Using the system-initiative style, a sequence of specific questions or prompts guides a user through an application. The application asks the user a question and accepts only an answer to that specific question. This style uses sequential dialog. Each question and answer cycle consists of one question and one answer. System-initiative dialogs are typically simpler to design than those using mixed-initiative dialog, but they limit the amount of flexibility a user has when answering questions.

Mixed-Initiative Dialog Style

Using the mixed-initiative style, a user can answer multiple questions at once. The application can accept an answer in response to a specific question, but it can also accept extra answers that apply to questions the application has not yet asked. This style enables non-sequential dialog. Each question and answer cycle includes one question and one or more answers. Mixed-initiative dialogs are typically more difficult to design than system-initiative dialogs, but they provide users with greater flexibility when answering questions. Mixed-initiative dialogs simulate human interaction more closely than system-initiative dialogs.

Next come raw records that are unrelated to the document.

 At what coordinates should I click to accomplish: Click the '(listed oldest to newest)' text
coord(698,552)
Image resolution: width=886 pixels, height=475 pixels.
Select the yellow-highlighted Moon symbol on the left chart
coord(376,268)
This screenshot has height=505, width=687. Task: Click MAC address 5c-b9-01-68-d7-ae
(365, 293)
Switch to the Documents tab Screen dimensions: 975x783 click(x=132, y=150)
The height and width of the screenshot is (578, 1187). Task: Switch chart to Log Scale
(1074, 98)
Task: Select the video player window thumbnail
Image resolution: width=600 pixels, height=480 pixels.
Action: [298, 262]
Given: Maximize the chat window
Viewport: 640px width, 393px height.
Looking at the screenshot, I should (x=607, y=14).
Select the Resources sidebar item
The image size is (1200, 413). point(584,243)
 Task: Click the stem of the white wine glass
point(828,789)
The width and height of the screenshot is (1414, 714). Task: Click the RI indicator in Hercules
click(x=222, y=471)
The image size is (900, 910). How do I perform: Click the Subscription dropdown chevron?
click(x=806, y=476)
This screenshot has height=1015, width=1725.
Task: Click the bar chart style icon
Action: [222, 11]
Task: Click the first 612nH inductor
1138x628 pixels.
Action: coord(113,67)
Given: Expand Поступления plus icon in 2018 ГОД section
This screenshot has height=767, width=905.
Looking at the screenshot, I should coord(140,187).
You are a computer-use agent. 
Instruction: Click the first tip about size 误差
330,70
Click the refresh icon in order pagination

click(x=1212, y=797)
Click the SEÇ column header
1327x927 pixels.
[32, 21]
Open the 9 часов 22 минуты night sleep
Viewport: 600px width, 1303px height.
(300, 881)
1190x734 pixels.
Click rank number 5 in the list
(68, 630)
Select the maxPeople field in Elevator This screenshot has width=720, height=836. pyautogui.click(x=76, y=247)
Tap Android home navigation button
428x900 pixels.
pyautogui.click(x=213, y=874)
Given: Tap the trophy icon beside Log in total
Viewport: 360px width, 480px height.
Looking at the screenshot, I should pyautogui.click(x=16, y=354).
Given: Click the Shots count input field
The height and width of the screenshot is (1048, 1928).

Confirming and Rejecting Answers

Consider three basic strategies when deciding how to confirm, correct, or reject user's responses:

Explicit confirmation (EC) strategy. EC is the most basic form of confirmation. Of the three styles of confirmation, EC takes the most user time because it introduces an extra prompt to explicitly confirm information that the user has previously provided. Use EC for situations where the cost of a misunderstanding is high.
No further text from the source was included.